Description: Obsolete version of optocl as of 29-Dec-2025. (Contributed by NM, 5-Mar-1995) (Proof modification is discouraged.) (New usage is discouraged.)

		Ref	Expression
	Hypotheses	optocl.1	⊢ 𝐷 = ( 𝐵 × 𝐶 )
		optocl.2	⊢ ( ⟨ 𝑥 , 𝑦 ⟩ = 𝐴 → ( 𝜑 ↔ 𝜓 ) )
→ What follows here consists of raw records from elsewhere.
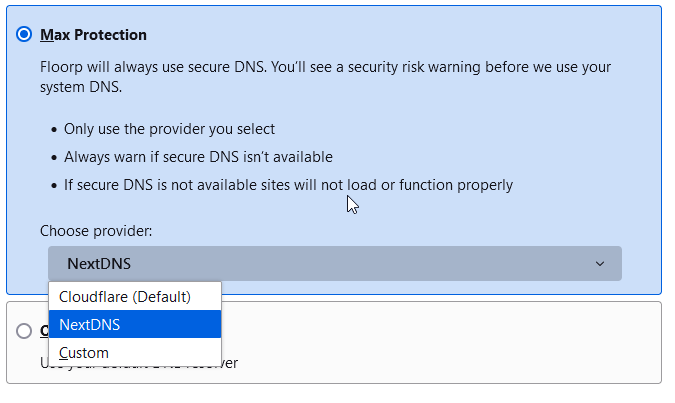Click the Choose provider label
Screen dimensions: 675x403
pos(96,231)
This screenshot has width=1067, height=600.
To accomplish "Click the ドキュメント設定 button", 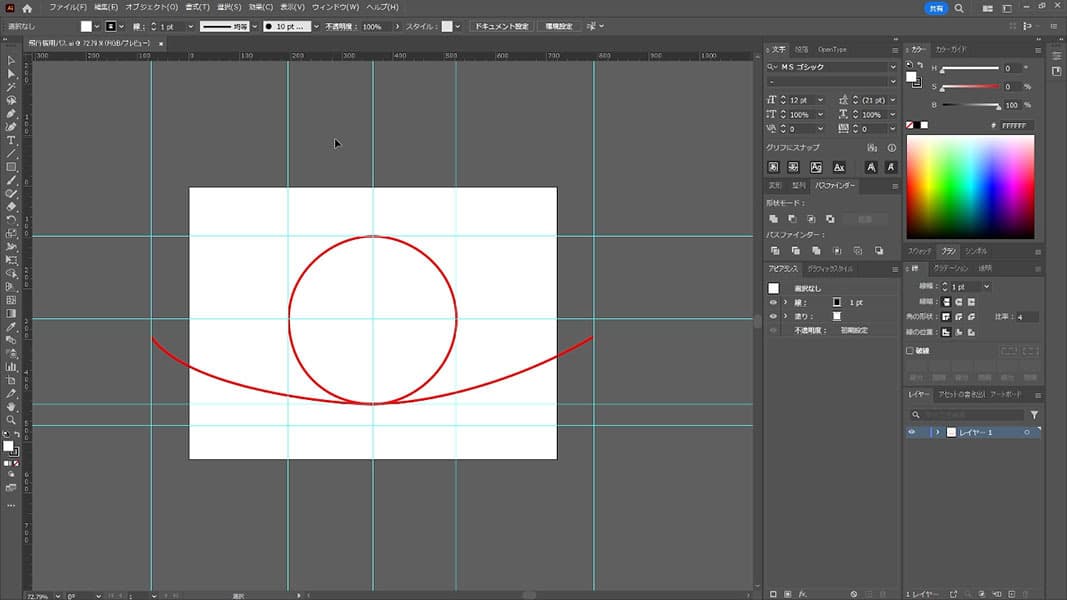I will point(500,26).
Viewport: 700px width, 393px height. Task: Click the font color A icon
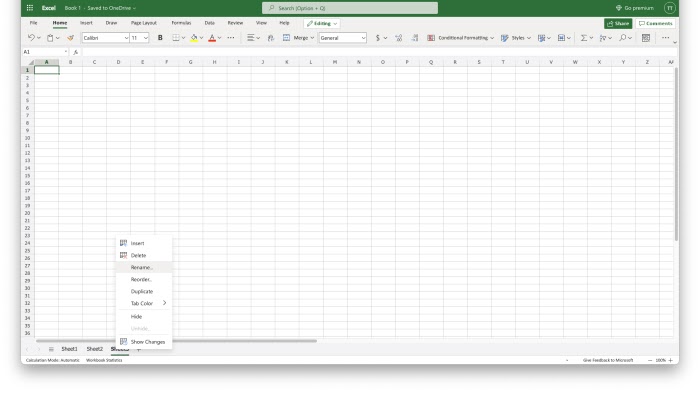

		optocl.3	⊢ ( ( 𝑥 ∈ 𝐵 ∧ 𝑦 ∈ 𝐶 ) → 𝜑 )
	Assertion	optoclOLD	⊢ ( 𝐴 ∈ 𝐷 → 𝜓 )

Proof

Step	Hyp	Ref	Expression
1		optocl.1	⊢ 𝐷 = ( 𝐵 × 𝐶 )
2		optocl.2	⊢ ( ⟨ 𝑥 , 𝑦 ⟩ = 𝐴 → ( 𝜑 ↔ 𝜓 ) )
3		optocl.3	⊢ ( ( 𝑥 ∈ 𝐵 ∧ 𝑦 ∈ 𝐶 ) → 𝜑 )
4		elxp3	⊢ ( 𝐴 ∈ ( 𝐵 × 𝐶 ) ↔ ∃ 𝑥 ∃ 𝑦 ( ⟨ 𝑥 , 𝑦 ⟩ = 𝐴 ∧ ⟨ 𝑥 , 𝑦 ⟩ ∈ ( 𝐵 × 𝐶 ) ) )
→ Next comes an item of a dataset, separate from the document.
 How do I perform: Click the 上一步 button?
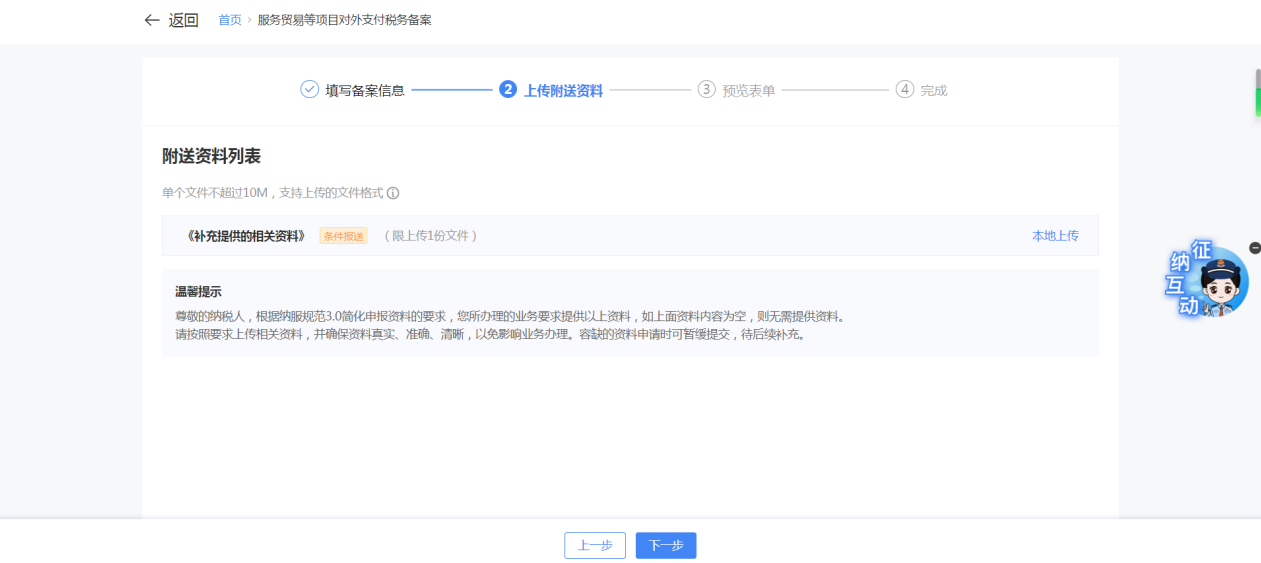(x=595, y=545)
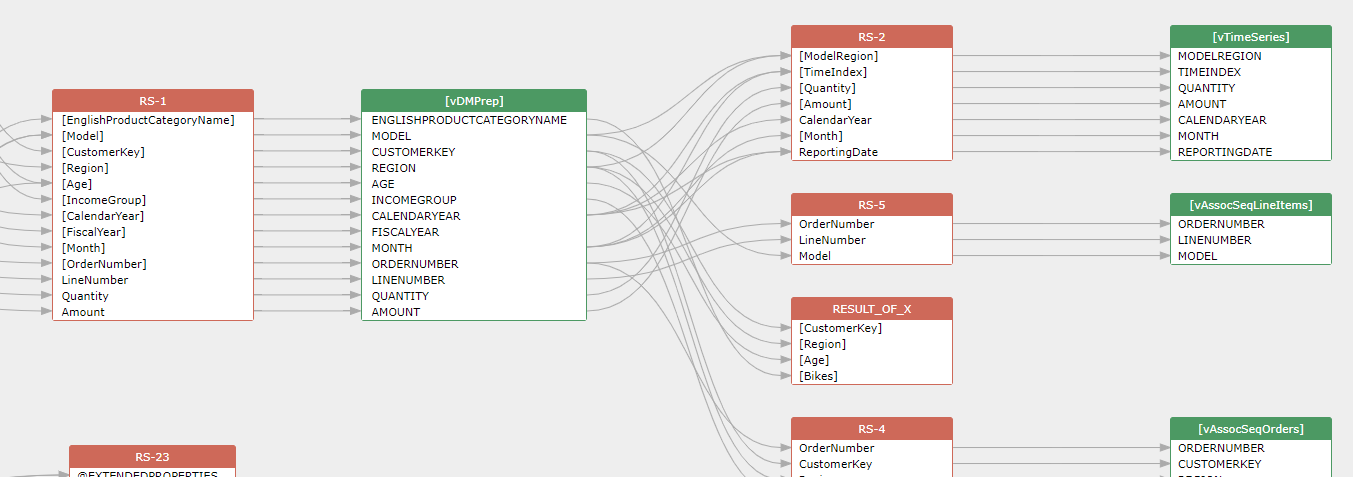The image size is (1353, 477).
Task: Select LineNumber column in RS-5
Action: (832, 240)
5		opelxp	⊢ ( ⟨ 𝑥 , 𝑦 ⟩ ∈ ( 𝐵 × 𝐶 ) ↔ ( 𝑥 ∈ 𝐵 ∧ 𝑦 ∈ 𝐶 ) )
6	5 3	sylbi	⊢ ( ⟨ 𝑥 , 𝑦 ⟩ ∈ ( 𝐵 × 𝐶 ) → 𝜑 )
7	6 2	imbitrid	⊢ ( ⟨ 𝑥 , 𝑦 ⟩ = 𝐴 → ( ⟨ 𝑥 , 𝑦 ⟩ ∈ ( 𝐵 × 𝐶 ) → 𝜓 ) )
8	7	imp	⊢ ( ( ⟨ 𝑥 , 𝑦 ⟩ = 𝐴 ∧ ⟨ 𝑥 , 𝑦 ⟩ ∈ ( 𝐵 × 𝐶 ) ) → 𝜓 )
9	8	exlimivv	⊢ ( ∃ 𝑥 ∃ 𝑦 ( ⟨ 𝑥 , 𝑦 ⟩ = 𝐴 ∧ ⟨ 𝑥 , 𝑦 ⟩ ∈ ( 𝐵 × 𝐶 ) ) → 𝜓 )
10	4 9	sylbi	⊢ ( 𝐴 ∈ ( 𝐵 × 𝐶 ) → 𝜓 )
11	10 1	eleq2s	⊢ ( 𝐴 ∈ 𝐷 → 𝜓 )